- _Page_:
####################
There are several benefits of having associations defined in Virtual DataPort as seen in the documentation section Why You Should Define Associations Between Views:

  • Performance: Some optimizations can only be applied if the associations are defined.
  • For external clients: The associations are exposed to external clients and that information can be used by the client applications to execute more efficient queries or to suggest views to be added as a join and automatically create the join conditions based on the association.
  • Metadata/Model: The associations provide additional information to your semantic model that could be helpful when accessing it through an external governance tool.
  • Data Catalog: The Data Catalog allows business users to discover related views through traversing the associations or through the “Relationships” tab.
  • RESTful Web Service: The RESTful Web Service allows you to browse through views that have an association defined between them.
  1. Developers manage a lot of elements in a Data Virtualization project. Can you organize the following elements in the correct order?

Connectivity

Data Services

Report Views

Integration

Business Entities

Click here to check if you got it right

The correct order is

Connectivity -  (Data sources and Base views)
####################
- _Set exercise_:
Return a passage from the page on Virtual DataPort associations word for word, beginning at the words "There are several" and stopping after "associations are defined.". This material comes from a source unrelated to the text.

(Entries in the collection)
####################
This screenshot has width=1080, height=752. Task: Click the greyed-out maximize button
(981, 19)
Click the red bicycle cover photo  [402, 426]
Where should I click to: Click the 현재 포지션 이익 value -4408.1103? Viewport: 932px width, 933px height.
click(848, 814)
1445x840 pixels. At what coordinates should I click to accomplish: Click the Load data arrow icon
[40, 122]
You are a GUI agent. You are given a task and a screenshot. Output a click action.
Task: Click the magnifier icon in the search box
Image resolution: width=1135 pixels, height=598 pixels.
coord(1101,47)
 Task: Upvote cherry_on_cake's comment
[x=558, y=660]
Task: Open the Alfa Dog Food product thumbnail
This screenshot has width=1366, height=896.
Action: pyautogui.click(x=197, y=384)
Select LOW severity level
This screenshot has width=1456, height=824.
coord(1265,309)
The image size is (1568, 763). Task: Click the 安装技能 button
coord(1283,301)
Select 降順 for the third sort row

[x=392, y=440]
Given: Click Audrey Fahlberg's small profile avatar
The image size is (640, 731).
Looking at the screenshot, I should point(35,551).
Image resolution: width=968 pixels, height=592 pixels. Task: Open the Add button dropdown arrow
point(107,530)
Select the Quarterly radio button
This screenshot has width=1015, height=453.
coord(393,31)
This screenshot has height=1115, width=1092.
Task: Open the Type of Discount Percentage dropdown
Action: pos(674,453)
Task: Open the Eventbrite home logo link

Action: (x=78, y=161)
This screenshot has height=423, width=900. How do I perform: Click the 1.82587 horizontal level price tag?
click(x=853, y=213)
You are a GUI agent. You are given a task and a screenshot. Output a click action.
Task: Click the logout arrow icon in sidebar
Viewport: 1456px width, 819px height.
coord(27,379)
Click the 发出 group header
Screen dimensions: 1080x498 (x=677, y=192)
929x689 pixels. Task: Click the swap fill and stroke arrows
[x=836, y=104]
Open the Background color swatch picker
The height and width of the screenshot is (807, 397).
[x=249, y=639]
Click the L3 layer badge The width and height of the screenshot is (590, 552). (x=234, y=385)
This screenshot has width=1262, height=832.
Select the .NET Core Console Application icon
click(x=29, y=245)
####################
- _Reply_:
There are several benefits of having associations defined in Virtual DataPort as seen in the documentation section Why You Should Define Associations Between Views:

  • Performance: Some optimizations can only be applied if the associations are defined.